Design, setting, participants: Prospective population cohort analysis of Australia and New Zealand Dialysis and Transplant Registry data for all patients with incident ESKD who commenced dialysis in Australia or New Zealand during 1980–2014.
Outcome measures: Primary outcome: cardiovascular disease-related mortality; secondary outcome: all-cause mortality.
Results: Of 56 552 patients followed for a median 2.5 years (total, 193 549 person-years), 15 829 (28.0%) had type 2 diabetes and diabetic nephropathy; 4993 (8.8%) had type 2 diabetes and non-diabetic nephropathy. Cardiovascular disease-related mortality during the first 10 years of dialysis was significantly higher for patients with diabetes/diabetic nephropathy (277 deaths per 1000 patients; 95% CI, 270–284) or diabetes/non-diabetic nephropathy (220 deaths per 1000 patients; 95% CI, 208–231) than for patients without type 2 diabetes (136 deaths per 1000 patients; 95% CI, 133–140).
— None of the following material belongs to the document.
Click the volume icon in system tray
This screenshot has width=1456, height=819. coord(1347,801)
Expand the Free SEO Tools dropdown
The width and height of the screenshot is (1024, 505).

The risk of cardiovascular disease-related mortality was greater for patients with diabetes/diabetic nephropathy (adjusted hazard ratio [aHR], 1.63; 95% CI, 1.56–1.72) or diabetes/non-diabetic nephropathy (aHR, 1.31; 95% CI, 1.23–1.41) than for patients without diabetes. The excess risk associated with having diabetes was greater for younger than for older patients.
Conclusions: Mortality risk is higher for patients with incident ESKD commencing dialysis who also have type 2 diabetes than for patients without diabetes, particularly among patients under 50 years of age, and the risk was more pronounced in patients for whom ESKD was attributed to diabetic nephropathy.